I'm a bit stuck on a exercise, here it is. Let $X = C[0,1]$ be the space of continous functions on $[0,1]$ with real values.
X is a normed space with respect to the $L²$ norm: $(\int_{0}^{1} |f(t)| dt)^\frac{1}{2}$.
Let T be a linear operator defined on X, such that:
$ For f \in X, $ $$Tf = \int _{0}^{1} x²f(x) dx$$
The first question is to show that T is bounded for all $f$ in $X$, which I've completed thanks to Cauchy Schwarz and this is fine because $x² \in X$ like $f(x)$, (hence $\in L²$), and therefore I've found:
$$||T|| \le \frac{1}{\sqrt 5}$$
Then we're asked to compute (or derivate ?) the operator norm of $T$, that is to show that $||T|| = \frac{1}{\sqrt 5}$.

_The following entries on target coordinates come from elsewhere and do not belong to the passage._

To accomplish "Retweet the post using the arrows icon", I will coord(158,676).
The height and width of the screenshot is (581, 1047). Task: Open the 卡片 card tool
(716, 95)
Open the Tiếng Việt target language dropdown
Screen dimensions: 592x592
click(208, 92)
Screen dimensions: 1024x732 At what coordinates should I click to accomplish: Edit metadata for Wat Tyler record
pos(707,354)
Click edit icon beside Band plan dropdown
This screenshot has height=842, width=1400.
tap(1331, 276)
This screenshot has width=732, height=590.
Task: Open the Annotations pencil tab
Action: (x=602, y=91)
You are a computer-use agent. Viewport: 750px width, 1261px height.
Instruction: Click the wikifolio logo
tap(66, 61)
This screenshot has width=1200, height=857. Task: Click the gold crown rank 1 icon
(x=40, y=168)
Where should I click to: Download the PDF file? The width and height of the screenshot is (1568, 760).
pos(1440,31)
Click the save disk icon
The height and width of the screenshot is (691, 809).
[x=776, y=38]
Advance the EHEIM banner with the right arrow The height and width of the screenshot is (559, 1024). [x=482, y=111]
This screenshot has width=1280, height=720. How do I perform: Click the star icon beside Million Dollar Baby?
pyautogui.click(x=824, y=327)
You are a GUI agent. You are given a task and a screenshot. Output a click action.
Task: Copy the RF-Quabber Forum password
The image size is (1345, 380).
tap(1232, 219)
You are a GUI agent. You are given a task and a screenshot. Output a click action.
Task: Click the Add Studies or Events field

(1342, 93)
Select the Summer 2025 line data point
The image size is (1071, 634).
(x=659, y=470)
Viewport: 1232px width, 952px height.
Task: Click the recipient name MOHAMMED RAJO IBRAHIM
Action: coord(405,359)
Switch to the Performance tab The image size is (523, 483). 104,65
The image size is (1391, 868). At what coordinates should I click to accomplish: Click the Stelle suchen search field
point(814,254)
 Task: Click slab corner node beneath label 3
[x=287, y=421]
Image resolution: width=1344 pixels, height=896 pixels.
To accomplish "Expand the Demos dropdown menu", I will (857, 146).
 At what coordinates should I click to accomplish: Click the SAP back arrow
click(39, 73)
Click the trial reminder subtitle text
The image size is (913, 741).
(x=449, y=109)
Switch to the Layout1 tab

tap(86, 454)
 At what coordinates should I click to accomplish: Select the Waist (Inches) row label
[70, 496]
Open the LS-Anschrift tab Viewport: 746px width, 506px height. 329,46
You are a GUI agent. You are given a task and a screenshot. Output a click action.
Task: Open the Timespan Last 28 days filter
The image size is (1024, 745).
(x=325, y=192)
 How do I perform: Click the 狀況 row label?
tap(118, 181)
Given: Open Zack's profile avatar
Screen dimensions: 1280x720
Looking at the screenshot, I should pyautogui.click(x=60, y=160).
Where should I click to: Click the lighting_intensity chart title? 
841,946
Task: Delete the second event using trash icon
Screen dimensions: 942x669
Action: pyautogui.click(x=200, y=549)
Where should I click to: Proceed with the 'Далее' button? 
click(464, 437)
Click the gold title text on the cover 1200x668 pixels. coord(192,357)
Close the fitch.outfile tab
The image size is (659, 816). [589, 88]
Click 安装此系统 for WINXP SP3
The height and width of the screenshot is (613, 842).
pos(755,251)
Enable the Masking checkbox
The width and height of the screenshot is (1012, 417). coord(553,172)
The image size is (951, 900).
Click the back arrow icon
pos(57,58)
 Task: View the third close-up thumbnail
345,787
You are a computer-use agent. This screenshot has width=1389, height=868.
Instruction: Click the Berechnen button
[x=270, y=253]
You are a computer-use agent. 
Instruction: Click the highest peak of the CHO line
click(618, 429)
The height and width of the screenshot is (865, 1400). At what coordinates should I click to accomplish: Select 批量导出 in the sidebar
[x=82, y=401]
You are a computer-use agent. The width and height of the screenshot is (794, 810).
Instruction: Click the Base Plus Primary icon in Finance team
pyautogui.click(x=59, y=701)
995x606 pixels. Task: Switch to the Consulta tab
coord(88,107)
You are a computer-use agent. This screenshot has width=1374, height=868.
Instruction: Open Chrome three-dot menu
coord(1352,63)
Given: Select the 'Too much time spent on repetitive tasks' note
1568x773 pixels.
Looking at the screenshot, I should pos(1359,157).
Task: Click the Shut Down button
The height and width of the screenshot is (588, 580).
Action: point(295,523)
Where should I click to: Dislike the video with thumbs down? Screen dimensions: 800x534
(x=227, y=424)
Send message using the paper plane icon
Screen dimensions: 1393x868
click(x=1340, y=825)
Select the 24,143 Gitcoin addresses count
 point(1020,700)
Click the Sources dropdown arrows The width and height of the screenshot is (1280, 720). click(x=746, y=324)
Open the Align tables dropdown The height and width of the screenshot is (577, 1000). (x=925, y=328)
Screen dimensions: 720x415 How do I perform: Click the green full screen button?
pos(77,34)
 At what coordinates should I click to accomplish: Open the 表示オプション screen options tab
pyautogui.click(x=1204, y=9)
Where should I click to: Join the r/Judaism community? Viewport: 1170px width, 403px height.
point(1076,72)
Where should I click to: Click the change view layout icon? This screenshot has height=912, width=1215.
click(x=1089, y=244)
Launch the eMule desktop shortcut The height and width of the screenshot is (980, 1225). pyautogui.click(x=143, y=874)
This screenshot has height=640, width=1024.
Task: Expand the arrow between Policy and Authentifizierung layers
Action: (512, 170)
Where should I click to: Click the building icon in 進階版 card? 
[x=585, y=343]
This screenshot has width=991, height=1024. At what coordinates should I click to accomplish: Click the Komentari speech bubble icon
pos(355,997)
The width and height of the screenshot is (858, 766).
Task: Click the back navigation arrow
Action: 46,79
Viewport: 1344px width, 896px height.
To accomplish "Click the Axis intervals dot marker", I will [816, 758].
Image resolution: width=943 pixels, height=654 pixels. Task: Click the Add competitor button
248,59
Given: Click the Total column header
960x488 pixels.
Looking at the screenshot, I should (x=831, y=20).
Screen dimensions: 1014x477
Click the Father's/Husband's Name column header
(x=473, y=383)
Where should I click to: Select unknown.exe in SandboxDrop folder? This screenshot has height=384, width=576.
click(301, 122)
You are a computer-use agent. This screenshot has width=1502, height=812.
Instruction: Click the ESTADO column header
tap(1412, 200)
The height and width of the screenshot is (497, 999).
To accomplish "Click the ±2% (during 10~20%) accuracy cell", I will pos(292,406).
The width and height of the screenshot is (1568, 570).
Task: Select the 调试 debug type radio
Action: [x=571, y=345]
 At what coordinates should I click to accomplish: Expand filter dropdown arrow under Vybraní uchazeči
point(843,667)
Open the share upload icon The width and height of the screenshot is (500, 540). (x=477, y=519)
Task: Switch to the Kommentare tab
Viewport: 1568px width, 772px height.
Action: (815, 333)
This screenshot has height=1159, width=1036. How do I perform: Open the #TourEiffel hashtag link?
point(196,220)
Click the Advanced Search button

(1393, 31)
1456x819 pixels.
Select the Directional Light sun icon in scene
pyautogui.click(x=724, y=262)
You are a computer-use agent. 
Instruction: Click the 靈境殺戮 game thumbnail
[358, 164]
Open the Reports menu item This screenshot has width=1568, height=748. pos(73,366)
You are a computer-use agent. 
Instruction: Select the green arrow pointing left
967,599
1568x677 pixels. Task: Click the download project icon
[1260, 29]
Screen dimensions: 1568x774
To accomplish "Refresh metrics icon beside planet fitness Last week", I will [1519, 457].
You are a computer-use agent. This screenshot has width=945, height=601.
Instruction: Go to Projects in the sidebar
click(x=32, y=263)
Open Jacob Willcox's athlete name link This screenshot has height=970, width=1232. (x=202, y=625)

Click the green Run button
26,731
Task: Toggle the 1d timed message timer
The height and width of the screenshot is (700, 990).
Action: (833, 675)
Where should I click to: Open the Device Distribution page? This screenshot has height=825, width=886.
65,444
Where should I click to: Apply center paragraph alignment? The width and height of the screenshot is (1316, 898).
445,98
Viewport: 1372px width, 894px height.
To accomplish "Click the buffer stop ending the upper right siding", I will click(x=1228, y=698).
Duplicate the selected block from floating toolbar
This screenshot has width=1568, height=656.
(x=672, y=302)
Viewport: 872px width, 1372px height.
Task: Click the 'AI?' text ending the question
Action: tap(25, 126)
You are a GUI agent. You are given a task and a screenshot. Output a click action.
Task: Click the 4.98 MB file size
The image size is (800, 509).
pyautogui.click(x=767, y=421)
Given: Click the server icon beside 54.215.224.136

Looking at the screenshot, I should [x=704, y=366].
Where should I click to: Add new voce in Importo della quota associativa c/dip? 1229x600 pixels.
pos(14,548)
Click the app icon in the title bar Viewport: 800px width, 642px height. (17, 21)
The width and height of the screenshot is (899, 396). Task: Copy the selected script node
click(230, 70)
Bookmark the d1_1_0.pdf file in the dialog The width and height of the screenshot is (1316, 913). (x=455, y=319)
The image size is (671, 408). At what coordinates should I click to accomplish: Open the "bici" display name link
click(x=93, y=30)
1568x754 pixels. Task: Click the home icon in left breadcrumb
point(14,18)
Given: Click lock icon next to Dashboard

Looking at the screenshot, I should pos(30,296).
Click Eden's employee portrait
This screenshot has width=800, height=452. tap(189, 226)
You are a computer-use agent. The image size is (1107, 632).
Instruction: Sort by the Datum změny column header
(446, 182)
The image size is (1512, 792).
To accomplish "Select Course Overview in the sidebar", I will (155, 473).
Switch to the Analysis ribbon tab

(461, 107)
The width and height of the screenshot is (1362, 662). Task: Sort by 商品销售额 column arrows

I can't find any form of $f$ in $X$ such that $||f||_{2} = 1 $, and I end up having $||T|| \ge \frac{1}{\sqrt{5}}$
Can anyone give me a clue on how to prove this ?
The function $g(x) = \sqrt{5}x^2$ has the desired properties: $\vert\vert g \vert\vert = 1$ and $Tg = 1/\sqrt{5}$.
How did I find $g$? The Cauchy-Schwarz-inequality is an equality, if and only if the two functions you're estimating are linearly dependent. Thus it makes sense to consider functions $ax^2$.